Yes, the provided test fails. it appears the problem is wide-spread due to this parquet-mr bug. I would have to change the code to check filters that are pushed down against the requested schema instead of a full one but then it might introduce a performance issue.

I think the safest for now is to disable column indexes altogether. I will take a look at what could be done.
We can also merge this PR and I can follow up on the fix later.

... I would have to change the code to check filters that are pushed down against the requested schema instead of a full one but then it might introduce a performance issue.

Yes I think this would be the approach, but why it might introduce performance issues?

There will be no predicate pushdown in this case so reads could be slower potentially.

I think we may need to disable column index altogether until we figure out the proper fix.
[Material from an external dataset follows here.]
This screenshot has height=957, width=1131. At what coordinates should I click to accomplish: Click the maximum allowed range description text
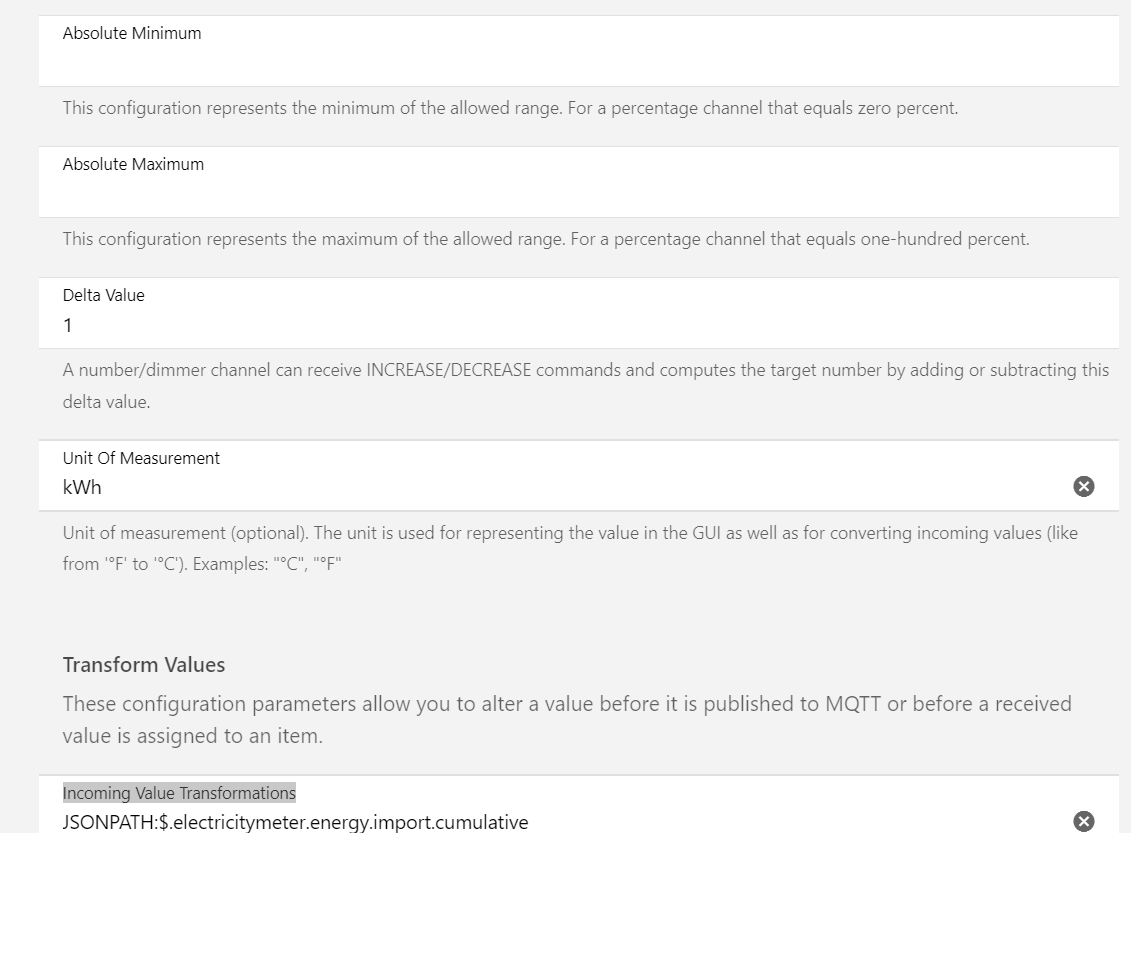[545, 239]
I verified that hadoopConf.setBoolean(ParquetInputFormat.COLUMN_INDEX_FILTERING_ENABLED, false) makes both tests pass.

Actually, there seems to be another bug in DSv2 which I will fix later:

checkAnswer(df.filter("col = 0"), Seq(Row(0, "a")))

fails in DSv2 due to a different column order.

Let's do one problem at a time.

sadikovi · 2022-08-18T06:11:45Z

Apologies, I did not have time to debug this yet. I will do that tomorrow.

sadikovi · 2022-08-18T07:35:00Z

I decided to disable column index altogether until I have a better fix or parquet bug is fixed. I also moved tests to ParquetQueryV1 as one of the tests fails in DSv2 due to another bug in projection.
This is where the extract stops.